**YOUR GOAL**
Comb the records below for the string "computer" and copy each line where it turns up.

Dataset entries
◇ ◇ ◇
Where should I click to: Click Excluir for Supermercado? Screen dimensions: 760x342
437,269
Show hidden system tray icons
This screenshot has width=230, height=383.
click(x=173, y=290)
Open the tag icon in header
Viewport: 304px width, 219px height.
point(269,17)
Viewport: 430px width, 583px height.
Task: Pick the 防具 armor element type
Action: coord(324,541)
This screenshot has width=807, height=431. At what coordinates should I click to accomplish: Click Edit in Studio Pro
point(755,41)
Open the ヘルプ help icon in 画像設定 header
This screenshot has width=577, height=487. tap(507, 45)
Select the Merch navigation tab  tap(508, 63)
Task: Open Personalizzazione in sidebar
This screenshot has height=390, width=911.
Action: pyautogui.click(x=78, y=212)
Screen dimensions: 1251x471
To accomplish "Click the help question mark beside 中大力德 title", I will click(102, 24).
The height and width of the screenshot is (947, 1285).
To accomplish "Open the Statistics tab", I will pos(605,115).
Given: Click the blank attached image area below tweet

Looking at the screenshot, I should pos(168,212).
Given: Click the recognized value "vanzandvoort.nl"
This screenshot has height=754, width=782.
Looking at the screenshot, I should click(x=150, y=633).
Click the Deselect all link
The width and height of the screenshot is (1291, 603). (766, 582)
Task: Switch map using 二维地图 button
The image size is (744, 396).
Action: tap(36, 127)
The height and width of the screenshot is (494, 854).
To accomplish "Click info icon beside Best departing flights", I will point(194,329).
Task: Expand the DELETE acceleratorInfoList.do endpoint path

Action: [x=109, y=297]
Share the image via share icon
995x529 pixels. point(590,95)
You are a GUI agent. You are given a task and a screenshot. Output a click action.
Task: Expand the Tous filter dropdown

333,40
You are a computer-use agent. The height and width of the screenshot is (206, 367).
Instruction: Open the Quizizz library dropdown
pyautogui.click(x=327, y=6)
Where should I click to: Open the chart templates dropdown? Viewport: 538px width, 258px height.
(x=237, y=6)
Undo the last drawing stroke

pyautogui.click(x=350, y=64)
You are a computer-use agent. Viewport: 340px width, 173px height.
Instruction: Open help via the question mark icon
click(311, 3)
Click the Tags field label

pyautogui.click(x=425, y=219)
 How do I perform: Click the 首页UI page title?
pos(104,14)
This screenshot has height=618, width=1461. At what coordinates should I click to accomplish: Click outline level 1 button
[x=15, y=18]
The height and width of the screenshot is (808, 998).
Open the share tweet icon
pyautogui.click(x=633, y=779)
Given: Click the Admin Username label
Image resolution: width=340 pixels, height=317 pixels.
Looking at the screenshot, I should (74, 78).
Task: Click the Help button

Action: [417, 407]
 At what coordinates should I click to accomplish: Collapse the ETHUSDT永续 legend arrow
◇ ◇ ◇
**REPLY TO THE EXERCISE**
You are a computer-use agent. The height and width of the screenshot is (206, 367).
You are a computer-use agent. Viewport: 340px width, 173px height.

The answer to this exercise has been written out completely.